= Promenade at Downey =

Retail power center in California

The Promenade at Downey is a 77 acre, 656000 sqft retail power center in Downey, California, built on the 1500000 sqft mixed-use development on the site of the former Downey Studios, which before that was the site of a Boeing/NASA industrial complex, originally built in 1948 by North American Aviation.

The original name that was to be given to the center was "Tierra Luna Marketplace".

Anchors include Walmart, Cinemark multicinema, 24 Hour Fitness, Burlington, Ulta Beauty, Five Below, Floor & Decor, TJ Maxx, and HomeGoods. There are signed walks on the property with information about the site's history in relation to film and to aerospace.

The Promenade is immediately adjacent to Downey Landing, another power center built on the northernmost 34 acres of the aerospace site, anchored by Best Buy, DSW Shoe Warehouse, Harbor Freight Tools, LA Fitness, Marshalls, Michael's, Old Navy, Party City (now closing), PetSmart, Ross, Sephora, Sprouts Farmers Market, and Staples. Also adjacent are Kaiser Permanente Downey hospital (built on 30 acres of the site) and the Columbia Memorial Space Center.

==History Walk==
The History Walk at the Promenade is a path along which are located "decorative medallion markers" and "educational stations" highlighting Downey's significant contributions to space exploration and movie making.

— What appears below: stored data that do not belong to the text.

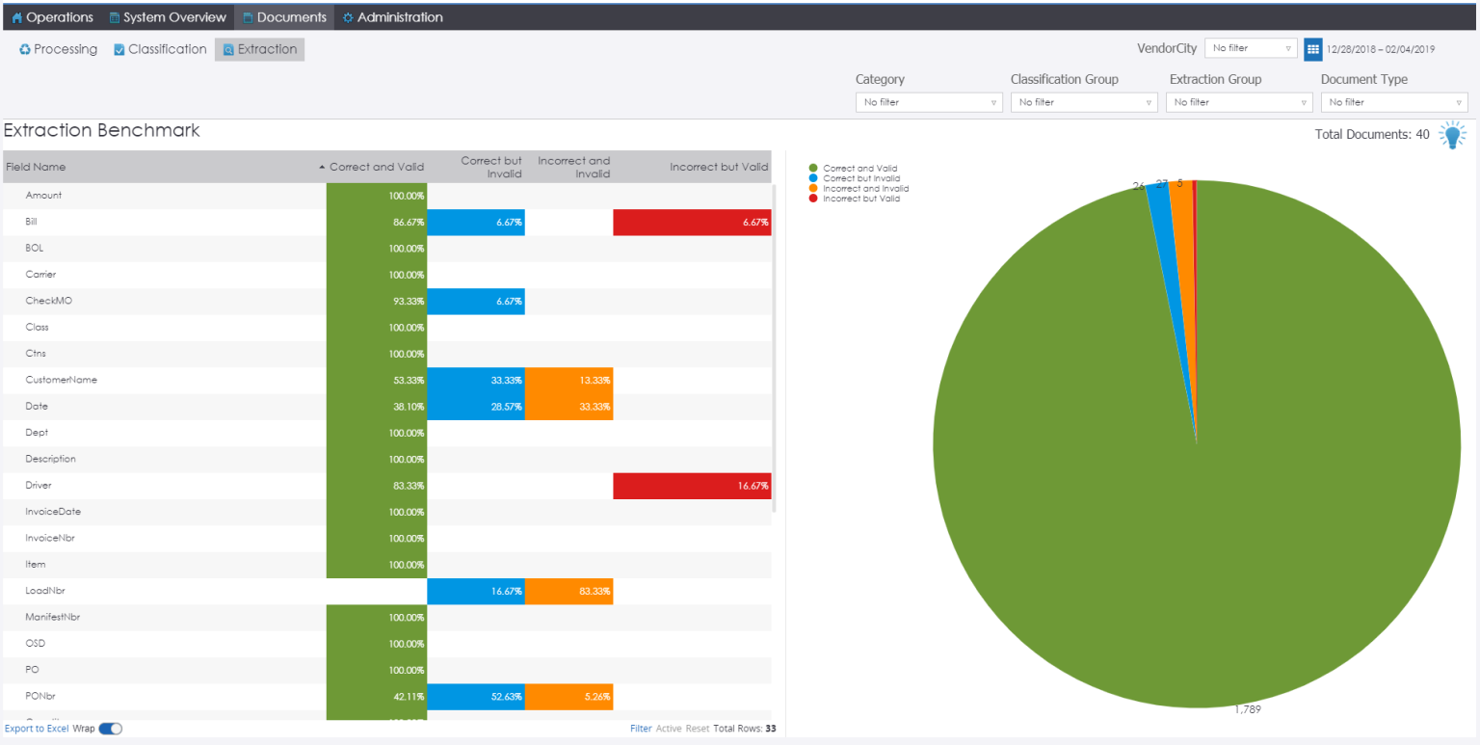Image resolution: width=1480 pixels, height=745 pixels.
Task: Select the Classification checklist icon
Action: pyautogui.click(x=118, y=49)
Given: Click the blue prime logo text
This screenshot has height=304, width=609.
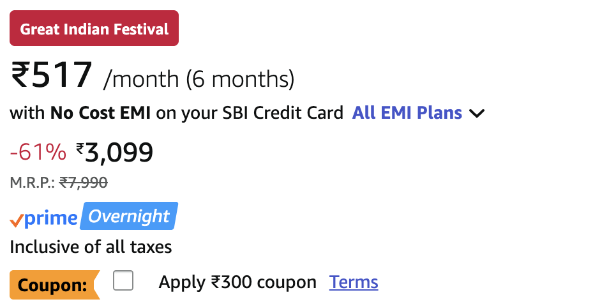Looking at the screenshot, I should tap(50, 219).

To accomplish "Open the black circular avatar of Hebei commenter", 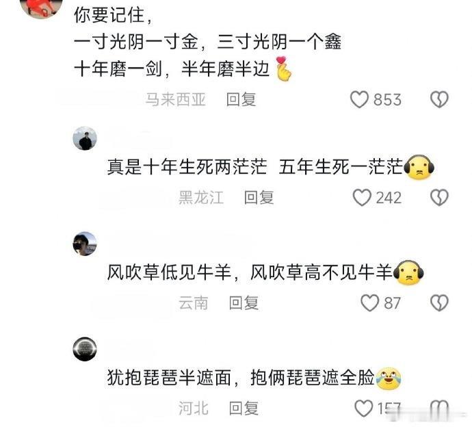I will click(85, 349).

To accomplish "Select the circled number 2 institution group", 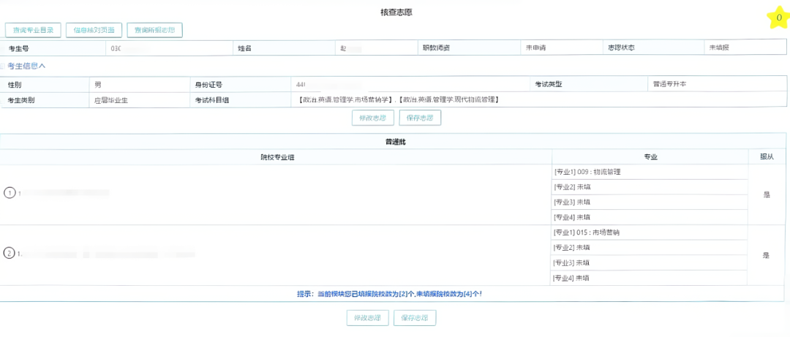I will click(x=10, y=254).
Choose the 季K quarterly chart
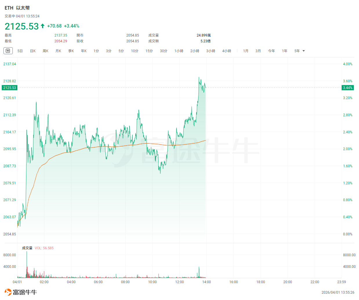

The story of the space missions is told through a processional walk in the entertainment court that features hardscaped decorative medallion markers and educational stations which pay tribute to individual Apollo program and Space Shuttle space missions. In addition there are "reading stations" which describe the major films that were shot on site when the lot was the site of Downey Studios.